### SELECTED PASSAGE:
=-=-=

The U.S. economy and economies worldwide are out of balance and still adjusting to the effects of COVID-19, the Russia-Ukraine war, higher energy prices, persistent inflation and the rapid rise of high-tech global firms. As a result, Germany’s long-standing manufacturing boom has ended, China’s economic growth is headed south and America is registering pale GDP growth assisted by COVID stimulus spending and large government subsidies designed to make the nation less dependent on fossil fuels and imports from other countries (especially China).
With lots of shaking going on, a presidential campaign is gearing up. President Joe Biden, hoping for four more years, is determined to use the powers of government to redistribute income to his party’s favored interest groups and address what his administration sees as fundamental social problems involving equity, equal opportunity and environmental decay. “Woke” is one of those terms whose definition sometimes depends upon the person using it, but we can apply it to much of his bundle of issues.

=-=-=

### PROBLEM DETAILS:
According to the economic commentary, what has ended in Germany? The material plays no part in this.

=-=-=

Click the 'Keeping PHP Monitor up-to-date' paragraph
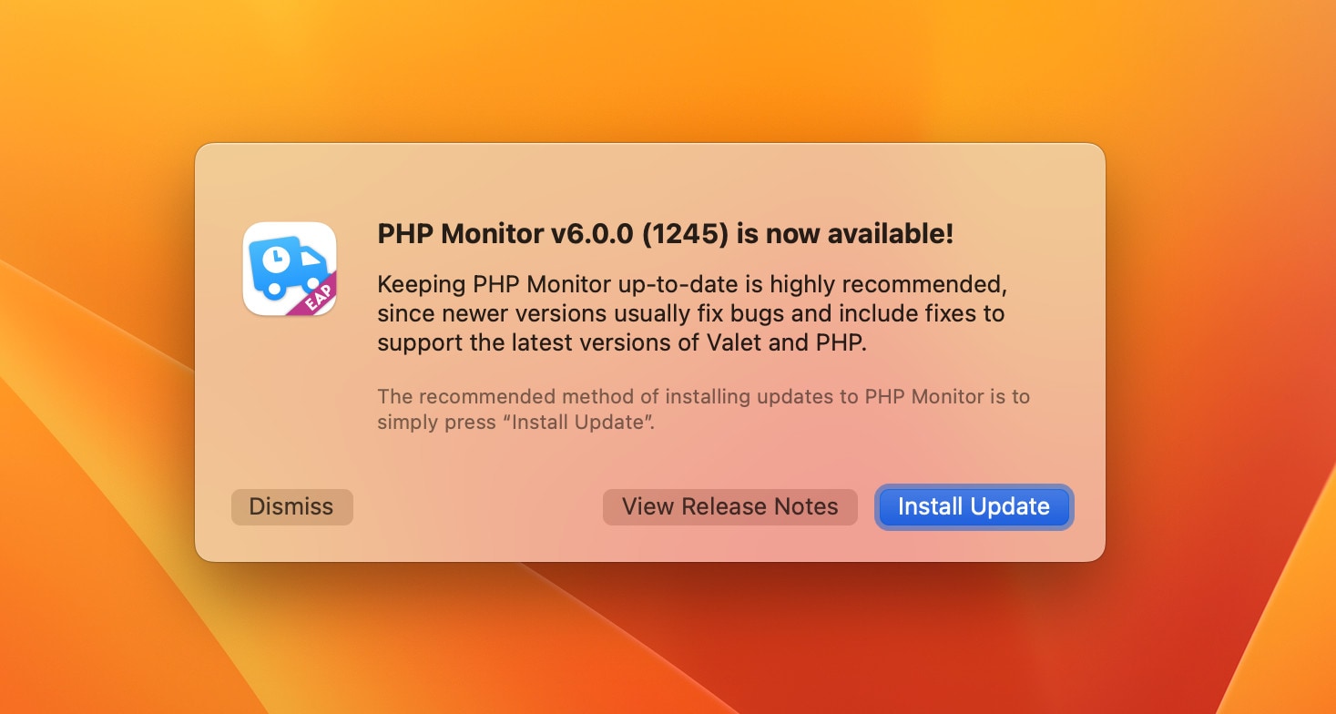The image size is (1336, 714). (x=692, y=314)
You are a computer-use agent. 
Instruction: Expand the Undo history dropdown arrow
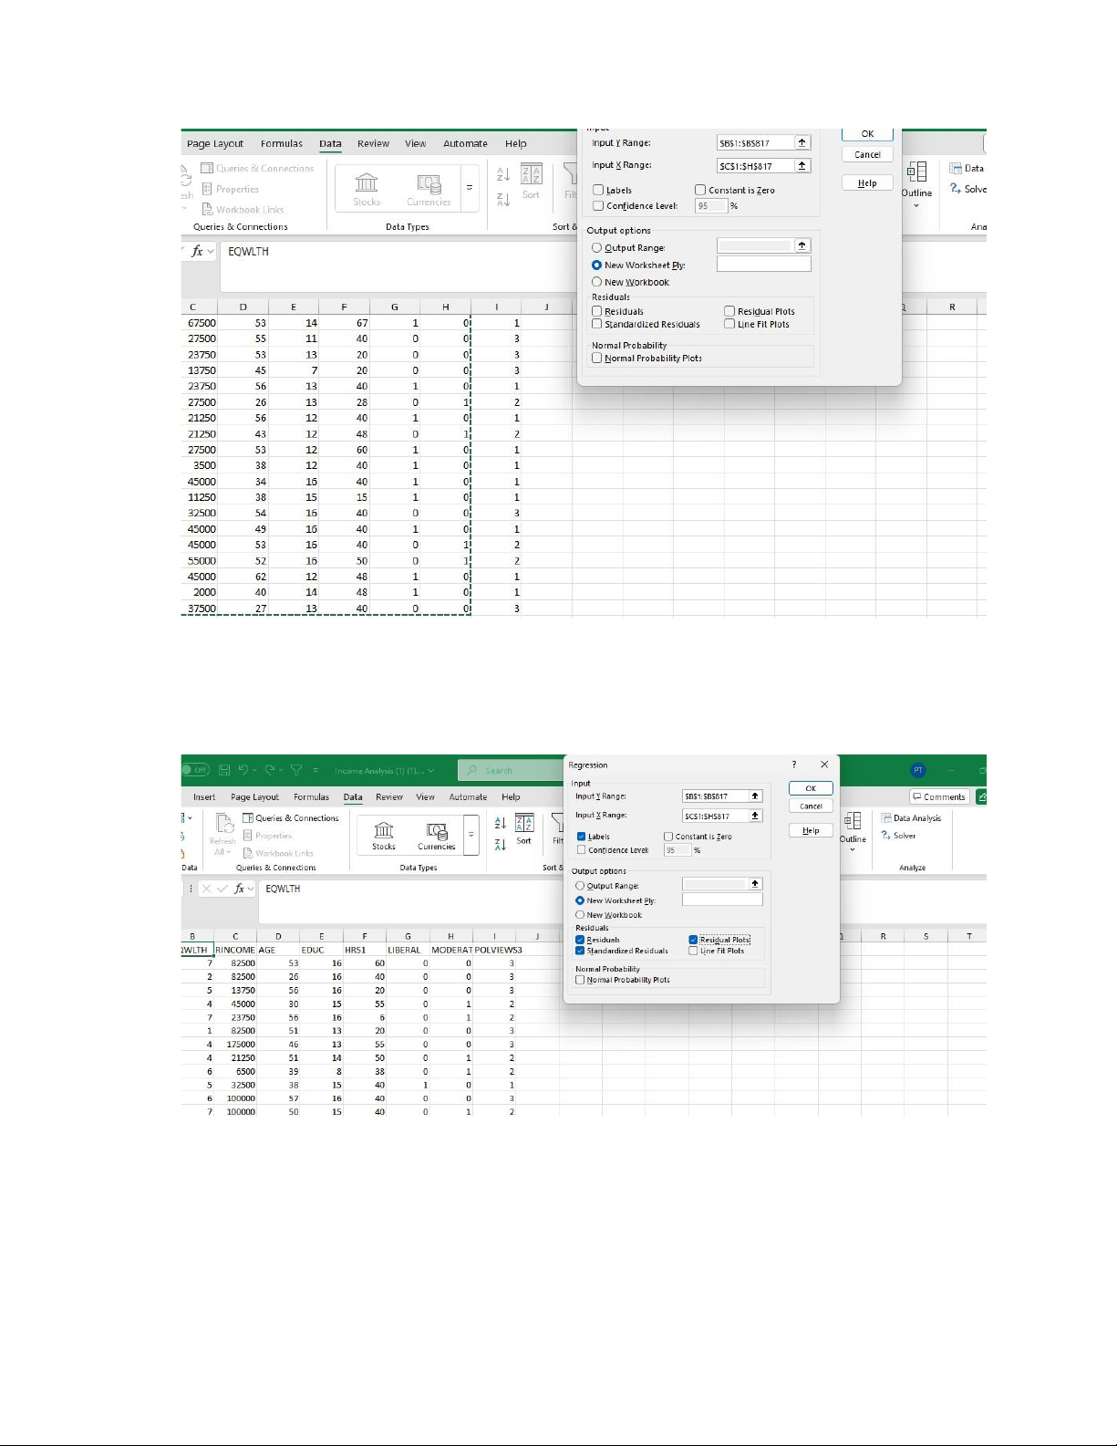point(255,770)
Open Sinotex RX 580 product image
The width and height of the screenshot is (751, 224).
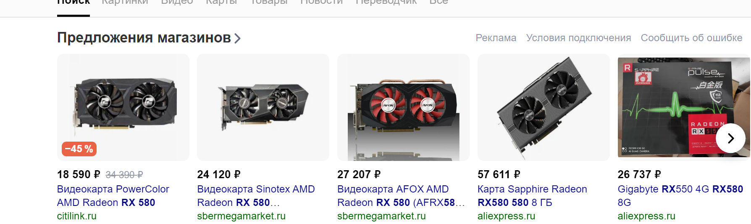(x=263, y=107)
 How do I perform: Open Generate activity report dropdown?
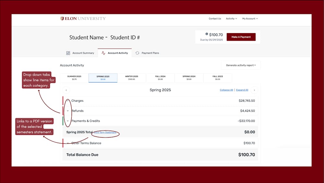(x=241, y=65)
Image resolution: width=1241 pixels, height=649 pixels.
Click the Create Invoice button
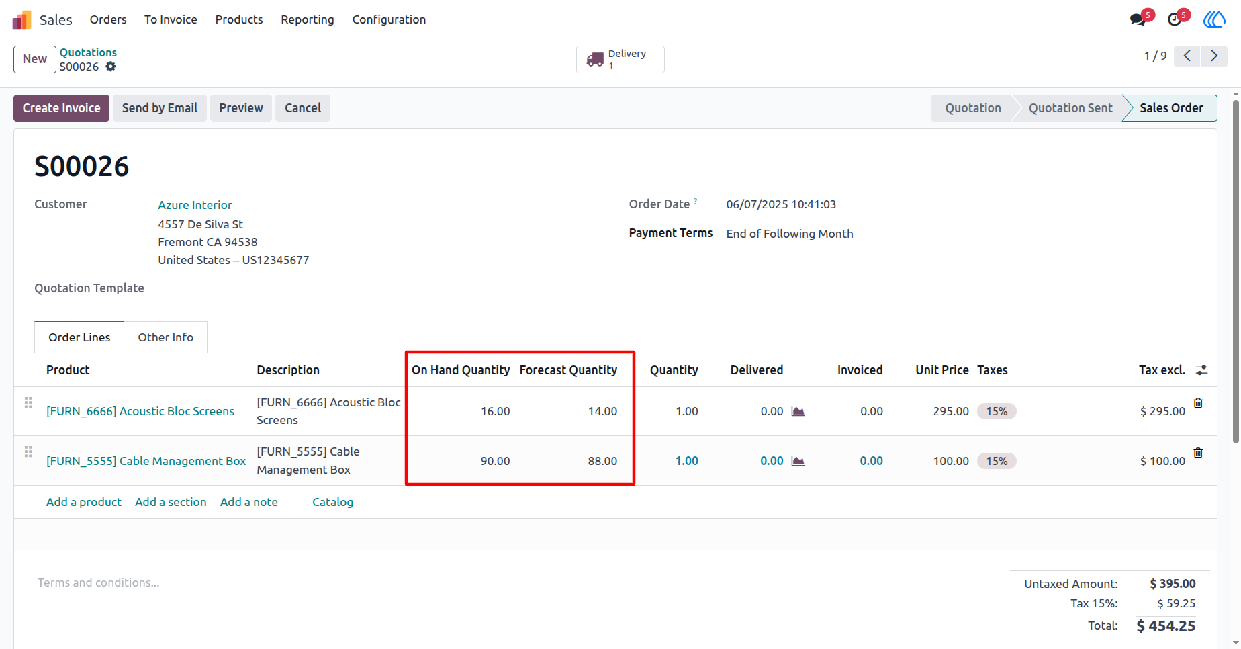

=-=-=

### RESPONSE FOR THIS EXERCISE:
Its long-standing manufacturing boom has ended.